▶ _EXERCISE DIRECTIONS_: Copy every line of the data below without changing anything.

start

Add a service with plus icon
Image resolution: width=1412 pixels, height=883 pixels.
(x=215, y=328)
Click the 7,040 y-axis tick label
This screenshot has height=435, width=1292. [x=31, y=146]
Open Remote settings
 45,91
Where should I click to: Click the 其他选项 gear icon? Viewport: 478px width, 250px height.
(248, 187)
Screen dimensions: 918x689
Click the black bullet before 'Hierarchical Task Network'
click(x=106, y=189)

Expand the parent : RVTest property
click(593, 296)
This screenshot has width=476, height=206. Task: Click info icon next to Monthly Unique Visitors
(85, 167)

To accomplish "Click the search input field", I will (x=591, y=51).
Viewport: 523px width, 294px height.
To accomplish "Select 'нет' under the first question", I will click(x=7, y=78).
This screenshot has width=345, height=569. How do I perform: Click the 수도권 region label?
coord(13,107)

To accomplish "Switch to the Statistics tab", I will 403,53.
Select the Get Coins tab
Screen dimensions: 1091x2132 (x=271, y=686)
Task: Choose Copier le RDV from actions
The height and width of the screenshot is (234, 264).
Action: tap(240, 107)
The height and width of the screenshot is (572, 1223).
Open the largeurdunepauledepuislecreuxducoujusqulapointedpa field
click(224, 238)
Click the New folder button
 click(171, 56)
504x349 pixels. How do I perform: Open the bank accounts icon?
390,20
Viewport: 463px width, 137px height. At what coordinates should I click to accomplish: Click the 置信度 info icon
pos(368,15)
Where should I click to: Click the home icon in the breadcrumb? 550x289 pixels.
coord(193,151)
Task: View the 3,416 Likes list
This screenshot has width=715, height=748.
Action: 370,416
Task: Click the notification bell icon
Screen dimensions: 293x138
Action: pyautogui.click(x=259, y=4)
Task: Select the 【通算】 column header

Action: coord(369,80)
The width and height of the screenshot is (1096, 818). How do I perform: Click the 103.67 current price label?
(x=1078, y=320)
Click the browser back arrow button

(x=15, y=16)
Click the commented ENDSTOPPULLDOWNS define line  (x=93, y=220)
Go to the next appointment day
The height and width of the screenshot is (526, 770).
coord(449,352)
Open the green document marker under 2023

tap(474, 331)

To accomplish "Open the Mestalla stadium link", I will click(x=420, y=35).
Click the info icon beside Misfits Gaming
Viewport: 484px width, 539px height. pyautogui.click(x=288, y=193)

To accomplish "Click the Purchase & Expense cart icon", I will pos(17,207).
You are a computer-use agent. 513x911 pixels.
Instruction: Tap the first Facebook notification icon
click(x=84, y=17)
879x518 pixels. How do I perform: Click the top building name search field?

end

▶ _COMPLETED TASK_:
Add a service with plus icon
Image resolution: width=1412 pixels, height=883 pixels.
(x=215, y=328)
Click the 7,040 y-axis tick label
This screenshot has height=435, width=1292. [x=31, y=146]
Open Remote settings
 45,91
Where should I click to: Click the 其他选项 gear icon? Viewport: 478px width, 250px height.
(248, 187)
Screen dimensions: 918x689
Click the black bullet before 'Hierarchical Task Network'
click(x=106, y=189)

Expand the parent : RVTest property
click(593, 296)
This screenshot has width=476, height=206. Task: Click info icon next to Monthly Unique Visitors
(85, 167)

To accomplish "Click the search input field", I will (x=591, y=51).
Viewport: 523px width, 294px height.
To accomplish "Select 'нет' under the first question", I will click(x=7, y=78).
This screenshot has width=345, height=569. How do I perform: Click the 수도권 region label?
coord(13,107)

To accomplish "Switch to the Statistics tab", I will 403,53.
Select the Get Coins tab
Screen dimensions: 1091x2132 (x=271, y=686)
Task: Choose Copier le RDV from actions
The height and width of the screenshot is (234, 264).
Action: tap(240, 107)
The height and width of the screenshot is (572, 1223).
Open the largeurdunepauledepuislecreuxducoujusqulapointedpa field
click(224, 238)
Click the New folder button
 click(171, 56)
504x349 pixels. How do I perform: Open the bank accounts icon?
390,20
Viewport: 463px width, 137px height. At what coordinates should I click to accomplish: Click the 置信度 info icon
pos(368,15)
Where should I click to: Click the home icon in the breadcrumb? 550x289 pixels.
coord(193,151)
Task: View the 3,416 Likes list
This screenshot has width=715, height=748.
Action: 370,416
Task: Click the notification bell icon
Screen dimensions: 293x138
Action: pyautogui.click(x=259, y=4)
Task: Select the 【通算】 column header

Action: coord(369,80)
The width and height of the screenshot is (1096, 818). How do I perform: Click the 103.67 current price label?
(x=1078, y=320)
Click the browser back arrow button

(x=15, y=16)
Click the commented ENDSTOPPULLDOWNS define line  (x=93, y=220)
Go to the next appointment day
The height and width of the screenshot is (526, 770).
coord(449,352)
Open the green document marker under 2023

tap(474, 331)

To accomplish "Open the Mestalla stadium link", I will click(x=420, y=35).
Click the info icon beside Misfits Gaming
Viewport: 484px width, 539px height. pyautogui.click(x=288, y=193)

To accomplish "Click the Purchase & Expense cart icon", I will pos(17,207).
You are a computer-use agent. 513x911 pixels.
Instruction: Tap the first Facebook notification icon
click(x=84, y=17)
879x518 pixels. How do I perform: Click the top building name search field?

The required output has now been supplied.